__Short problem__.
Arrange the lines of the entries, from the line containing "1173x814 pixels. How" through the end of the entries, as a Markdown table with the columns Row and Text, omitting blank lines and leaving out the pictures.

__Records__.

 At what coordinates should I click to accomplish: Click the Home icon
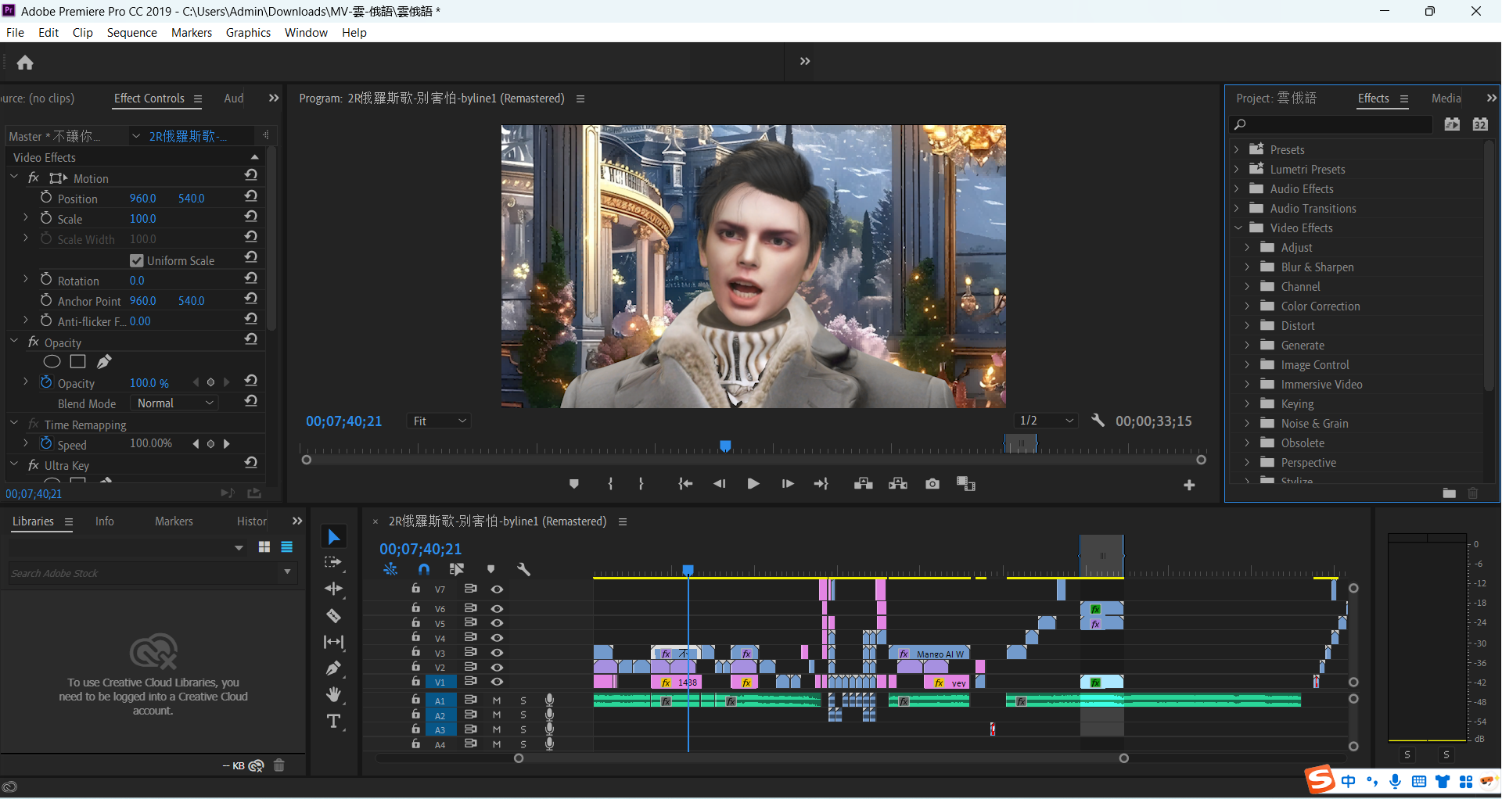pyautogui.click(x=25, y=63)
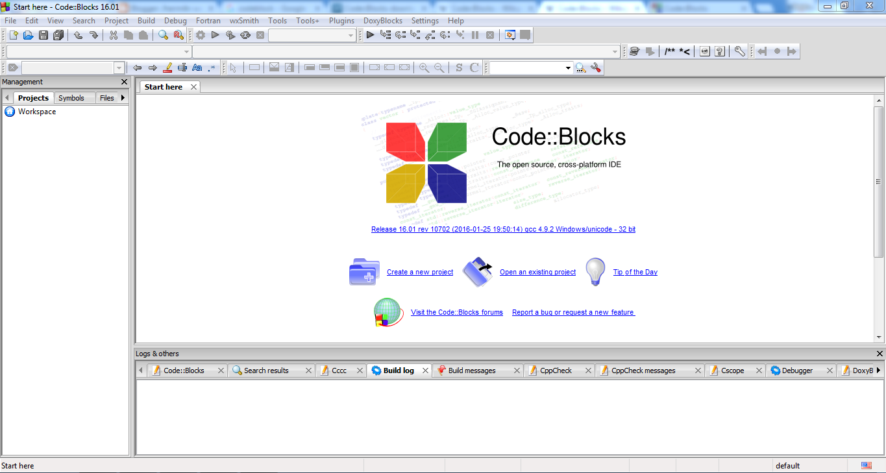Click the release version hyperlink on Start page
Screen dimensions: 886x473
coord(503,228)
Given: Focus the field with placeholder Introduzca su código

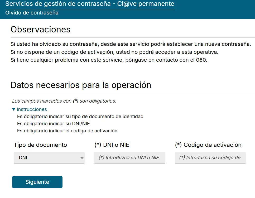Looking at the screenshot, I should click(x=210, y=157).
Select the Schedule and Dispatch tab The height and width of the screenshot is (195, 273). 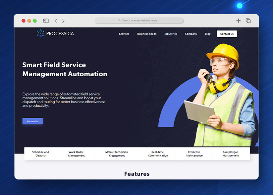pyautogui.click(x=41, y=154)
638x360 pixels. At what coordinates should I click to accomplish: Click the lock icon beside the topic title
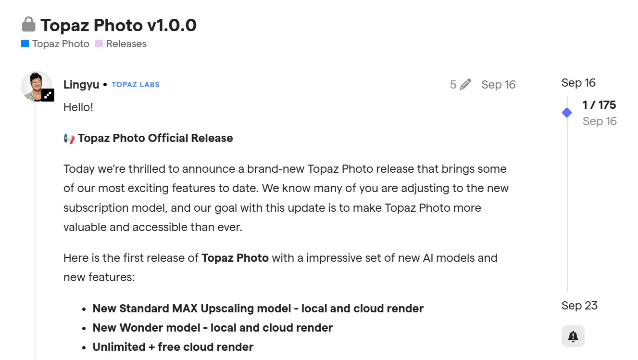pyautogui.click(x=29, y=25)
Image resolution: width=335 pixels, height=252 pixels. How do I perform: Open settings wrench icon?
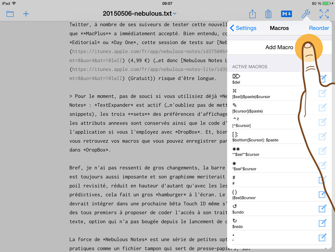click(x=306, y=14)
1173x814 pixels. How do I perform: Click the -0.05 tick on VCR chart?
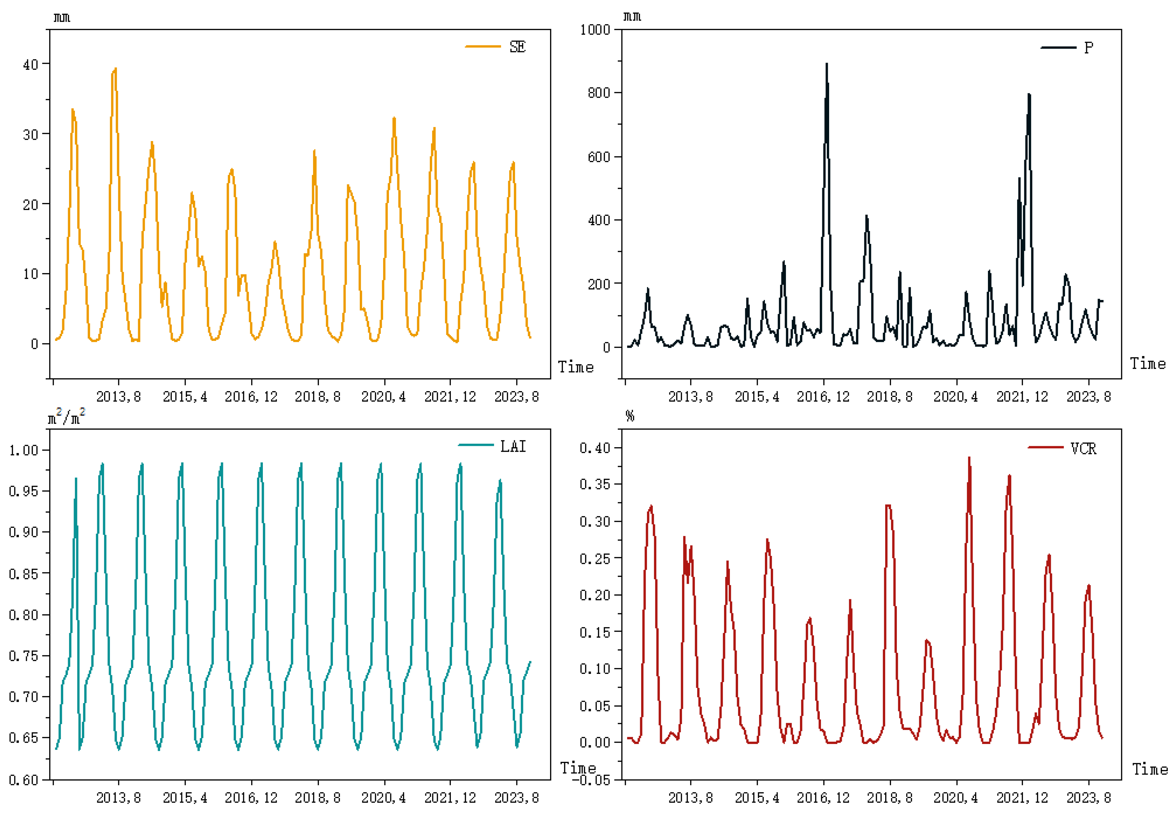click(591, 780)
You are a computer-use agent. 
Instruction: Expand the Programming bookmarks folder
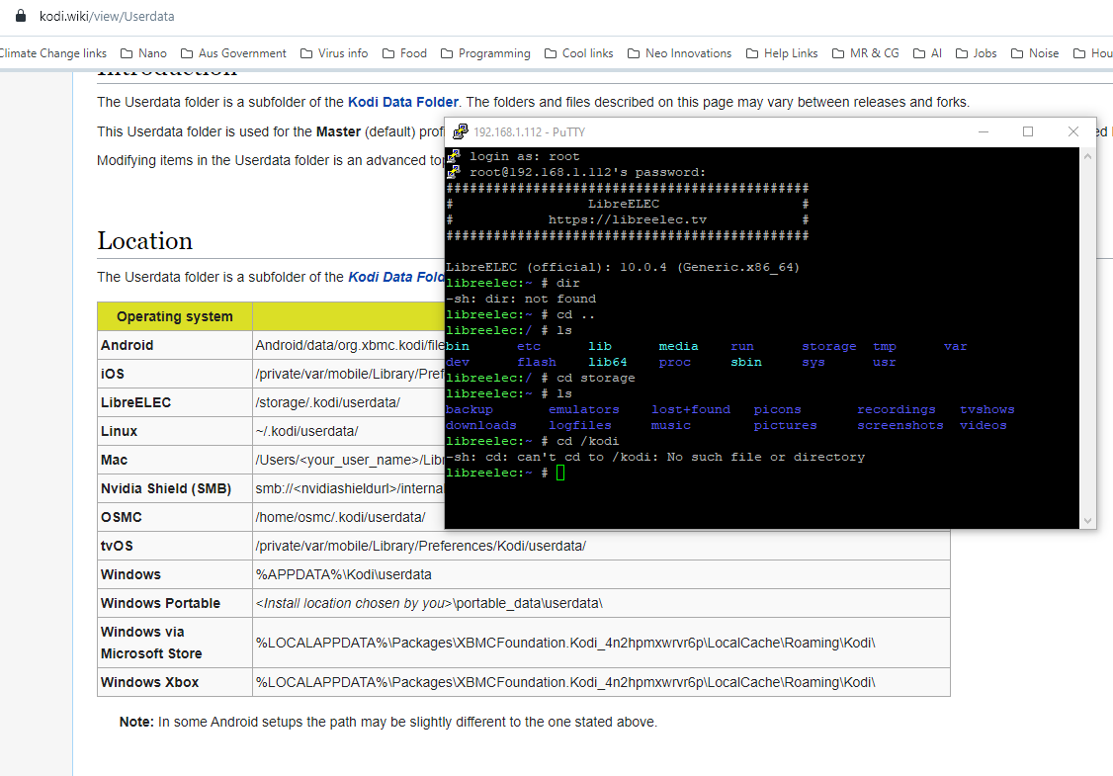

__Finished exercise__.
| Row | Text |
|---|---|
| 1 | 1173x814 pixels. How do I perform: Click the -0.05 tick on VCR chart? |
| 2 | click(591, 780) |
| 3 | You are a computer-use agent.  |
| 4 | Instruction: Expand the Programming bookmarks folder |